Circulating nucleosomes as new blood-based biomarkers for detection of colorectal cancer

Jean-François Rahier, Anne Druez, Laurence Faugeras, Jean-Paul Martinet, Myriam Géhénot, Eléonore Josseaux, Marielle Herzog, Jake Micallef, Fabienne George, Monique Delos, Thierry De Ronde, Abdenor Badaoui, Lionel D’Hondt

Colonoscopy is currently widely accepted as the gold standard for detection of colorectal cancer (CRC) providing detection of up to 95% of pre-cancerous lesions during the procedure. However, certain limitations exist in most countries including cost and access to the procedure. Moreover, colonoscopy is an invasive technique with risk inherent to the endoscopic procedure. For this reason, alternative screening tests, in particular, fecal occult blood-based tests, have been widely adopted for frontline screening. Limited compliance to colonoscopy and fecal screening approaches has prompted research on blood-based tests as an alternative approach to identifying individuals at risk who could then be referred for colonoscopy.
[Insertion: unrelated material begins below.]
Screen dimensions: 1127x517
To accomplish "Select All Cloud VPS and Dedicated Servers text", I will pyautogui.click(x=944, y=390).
Increased total levels of nucleosomes in the blood have been associated with tumor burden and malignancy progression. Here, we report for the first time, CRC-associated epigenetic profiles of circulating cell-free nucleosomes (cf-nucleosomes). Levels of 12 epigenetic cf-nucleosome epitopes were measured in the sera of 58 individuals referred for endoscopic screening for CRC. Multivariate analysis defined an age-adjusted panel of four cf-nucleosomes that provided an AUC of 0.97 for the discrimination of CRC from healthy controls with high sensitivity at early stages (sensitivity of 75 and 86 at 90% specificity for stages I and II, respectively). A second combination of four cf-nucleosome biomarkers provided an AUC of 0.72 for the discrimination of polyps from the healthy group. This study suggests that a combination of different cf-nucleosome structures analyzed in serum samples by a simple ELISA is a promising approach to identify patients at risk of CRC.